The long-term effects of COVID-19 on human touch

It has been over two months since most people around the world have been able to be with friends and loved ones. The feeling of missing others is universally understood, but why we miss them goes deeper than just surface emotions. 

Human nature makes us crave being around others. By connecting over common interests and goals, people become filled with pride and content and innately reconvene with these groups to maintain this feeling. However, as relationships build, so do ways of communication. Touch has been a strong part of some human interactions in all forms of relationships because it’s a part of social communication and fulfilling needs. As the pandemic has limited this amount of contact, it has now created a void that prevents us from flourishing fully. 

“I miss the idea of working together to achieve a certain goal,” said Jimmy Teeravechyan, a DePaul student living in Thailand.

Teeravechyan was involved with many technology projects at DePaul. He enjoyed this collaboration with others from different areas of expertise as they all gathered to produce the best outcomes for these endeavors. 

However, like organizations, all forms of human interactions work for a common purpose. These are due to both psychological and biological needs. Maslow’s hierarchy of needs examines what we need from the basic level to self-fulfillment. The needs of belonging and love are biologically handled by touch. 

“Intimacy or touch from loved ones or friends helps fulfill the needs of belonging and love and contributes to an individual’s sense of safety and trust,” said Jingjing Kipp, an associate professor of reproductive biology at DePaul. 

Kipp also explained how some studies have demonstrated how physiological needs can be satisfied by social touch as it increases the release of neuropeptide oxytocin in the body as well as the vagus nerve. These are both involved in modulating social bonding and emotional processes. 

Eric Norstrom, an associate professor of neurobiology and the co-director of the neuroscience program, said that touch can also affect moods. 

“From the neurological perspective, positive physical contact between socially close individuals activates responses in the body that can be described as generally calming,” Norstrom said. 

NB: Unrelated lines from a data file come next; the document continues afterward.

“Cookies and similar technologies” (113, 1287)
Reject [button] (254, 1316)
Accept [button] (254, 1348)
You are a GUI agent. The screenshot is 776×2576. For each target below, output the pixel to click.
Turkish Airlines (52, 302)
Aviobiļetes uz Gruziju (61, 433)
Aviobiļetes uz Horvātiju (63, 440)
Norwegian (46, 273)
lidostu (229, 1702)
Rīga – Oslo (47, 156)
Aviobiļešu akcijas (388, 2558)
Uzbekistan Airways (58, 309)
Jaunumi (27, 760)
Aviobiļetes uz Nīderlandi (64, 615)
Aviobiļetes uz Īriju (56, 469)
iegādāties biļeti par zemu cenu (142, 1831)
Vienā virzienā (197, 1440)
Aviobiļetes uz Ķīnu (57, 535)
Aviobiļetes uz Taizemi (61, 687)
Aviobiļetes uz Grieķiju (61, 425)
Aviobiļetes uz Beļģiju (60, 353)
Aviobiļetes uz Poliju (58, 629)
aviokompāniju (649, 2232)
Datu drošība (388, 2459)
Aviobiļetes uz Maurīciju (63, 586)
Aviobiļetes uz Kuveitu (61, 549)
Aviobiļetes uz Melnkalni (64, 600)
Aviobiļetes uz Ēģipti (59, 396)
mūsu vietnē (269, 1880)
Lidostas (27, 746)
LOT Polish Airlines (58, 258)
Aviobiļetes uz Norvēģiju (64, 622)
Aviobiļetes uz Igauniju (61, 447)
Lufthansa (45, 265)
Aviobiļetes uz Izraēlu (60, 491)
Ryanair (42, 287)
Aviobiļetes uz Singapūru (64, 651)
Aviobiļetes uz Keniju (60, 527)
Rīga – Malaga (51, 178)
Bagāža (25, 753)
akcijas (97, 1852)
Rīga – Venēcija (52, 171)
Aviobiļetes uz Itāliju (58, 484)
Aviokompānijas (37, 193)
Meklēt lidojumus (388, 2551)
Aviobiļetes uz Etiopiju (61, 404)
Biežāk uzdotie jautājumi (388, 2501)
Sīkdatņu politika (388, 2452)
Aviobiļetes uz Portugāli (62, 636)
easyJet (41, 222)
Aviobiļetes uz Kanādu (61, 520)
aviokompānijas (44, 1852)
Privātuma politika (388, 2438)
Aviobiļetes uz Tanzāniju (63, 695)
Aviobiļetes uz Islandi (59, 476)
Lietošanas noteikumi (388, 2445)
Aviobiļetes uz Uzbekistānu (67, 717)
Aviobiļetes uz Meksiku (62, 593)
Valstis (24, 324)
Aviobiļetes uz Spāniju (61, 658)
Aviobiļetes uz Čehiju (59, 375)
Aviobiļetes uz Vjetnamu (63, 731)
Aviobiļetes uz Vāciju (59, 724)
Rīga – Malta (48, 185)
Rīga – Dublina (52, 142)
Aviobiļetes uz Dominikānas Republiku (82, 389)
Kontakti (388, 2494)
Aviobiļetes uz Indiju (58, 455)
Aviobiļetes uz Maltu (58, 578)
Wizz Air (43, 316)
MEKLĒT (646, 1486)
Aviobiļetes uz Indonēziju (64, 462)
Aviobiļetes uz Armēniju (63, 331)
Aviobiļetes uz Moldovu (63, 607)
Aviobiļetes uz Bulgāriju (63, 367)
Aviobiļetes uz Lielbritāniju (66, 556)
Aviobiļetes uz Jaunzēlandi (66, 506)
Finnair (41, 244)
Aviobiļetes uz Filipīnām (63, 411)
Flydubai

He explained the process of these sensations. They first flow into the central nervous system into the brain to be processed. If positive, impulses are sent down the vagus nerve, which innervates the body’s organs to coordinate parasympathetic activity, the opposite to fight-or-flight mode. With this in mind, Norstrom said that a hug from a loved one can lower blood pressure and provide calming neural activity. 

However, social isolation could affect mental health. Kipp said that long-term deprivation of touch could lead to loneliness, anxiety, or even depression. 

“These negative feelings may have an adverse impact on our mental health,” Kipp said. 

Norstrom said that it depends on how long the pandemic may last and the attitudes of different people as he compared to it if music was no longer around. 

“Consider a situation where all of the beautiful music in the world suddenly disappeared. Some people would be terribly affected while others would go about their days largely unchanged,” Norstrom said. 

However, he also explained how even prior to the COVID-19 outbreak, the intersection between human touch and societal changes was a topic of interest. 

Even though touch is a part of human nature, Kipp said that there will be caution when it starts to come back. She explained how this has happened already as hugging, cheek kissing and handshaking have already been replaced by elbow bumps, smiling and nodding. However, she doesn’t think these will be permanent. 

“Eventually, once the virus threat has passed, one way or another, humans will re-establish their preferred ways of showing affection through touch,” Kipp said. 

Norstrom also said it depends on the extent of the timeframe of the pandemic and how it could resolve. Yet, its effects may last years. 

“I think there will be a generation of people whose behavior will be affected for many years. I know that my first handshake with a stranger will be a surreal experience,” Norstrom said.